What the task requires
From the records below, copy out each line that contains the string "Open", matching its case exactly.
#### Data for this task
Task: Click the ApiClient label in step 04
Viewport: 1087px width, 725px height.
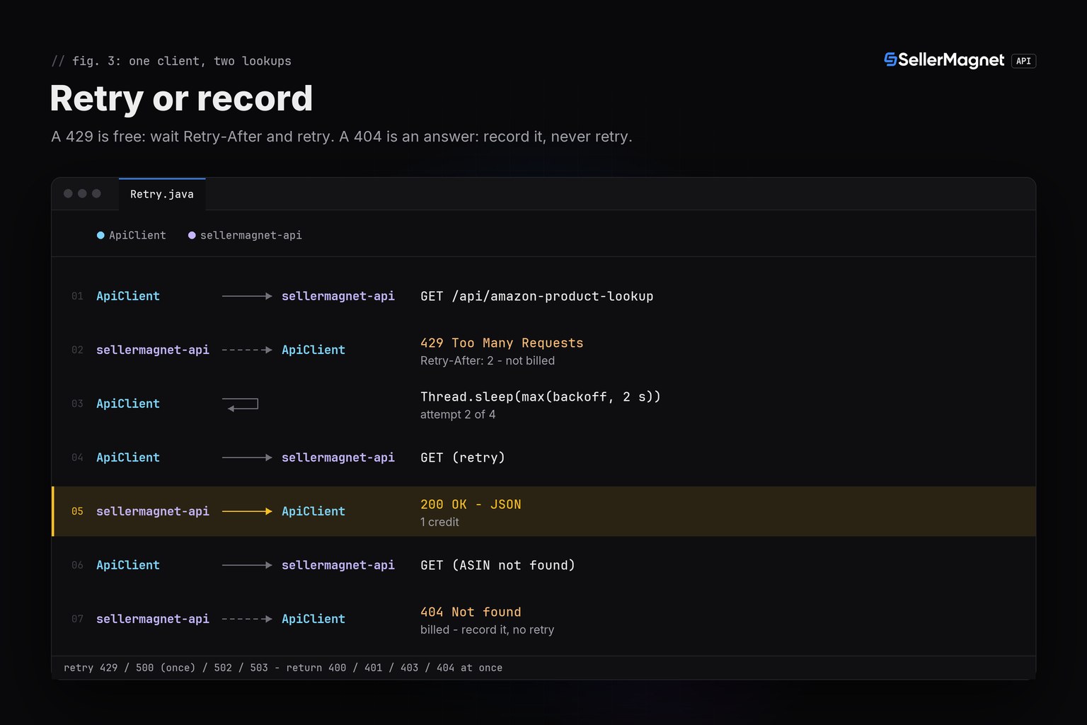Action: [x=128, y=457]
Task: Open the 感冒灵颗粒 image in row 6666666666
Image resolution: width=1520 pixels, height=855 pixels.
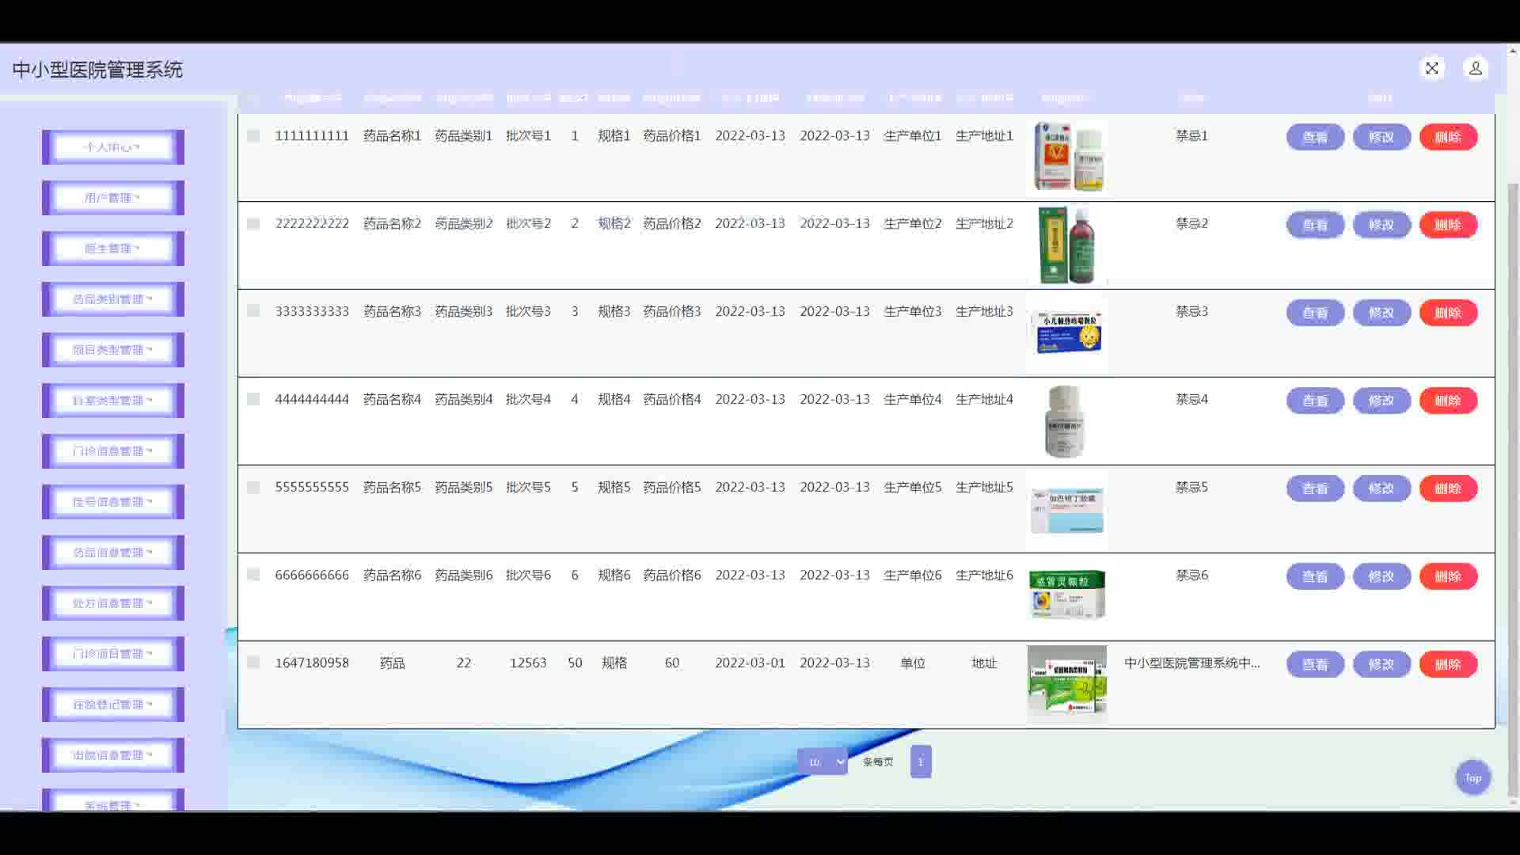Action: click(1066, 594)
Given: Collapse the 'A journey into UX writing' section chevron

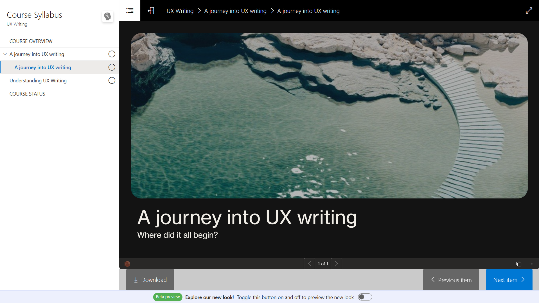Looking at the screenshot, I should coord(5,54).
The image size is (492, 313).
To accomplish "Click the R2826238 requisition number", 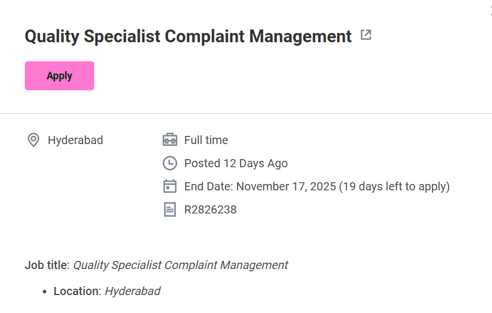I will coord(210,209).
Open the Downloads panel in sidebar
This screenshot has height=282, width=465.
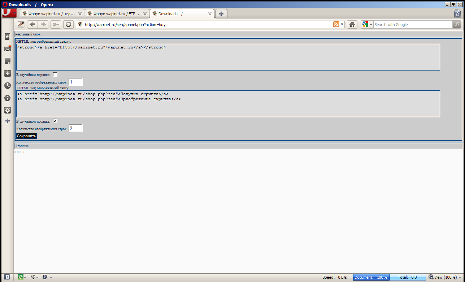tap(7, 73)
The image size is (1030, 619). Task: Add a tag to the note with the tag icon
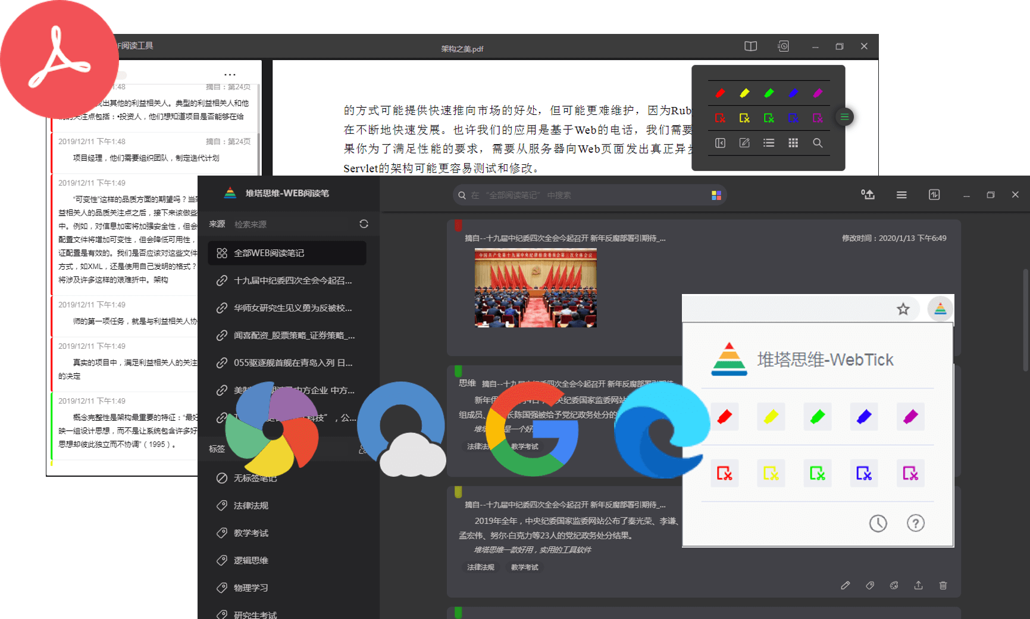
########
Solution to this exercise
Task: Open the 感冒灵颗粒 image in row 6666666666
Open the Downloads panel in sidebar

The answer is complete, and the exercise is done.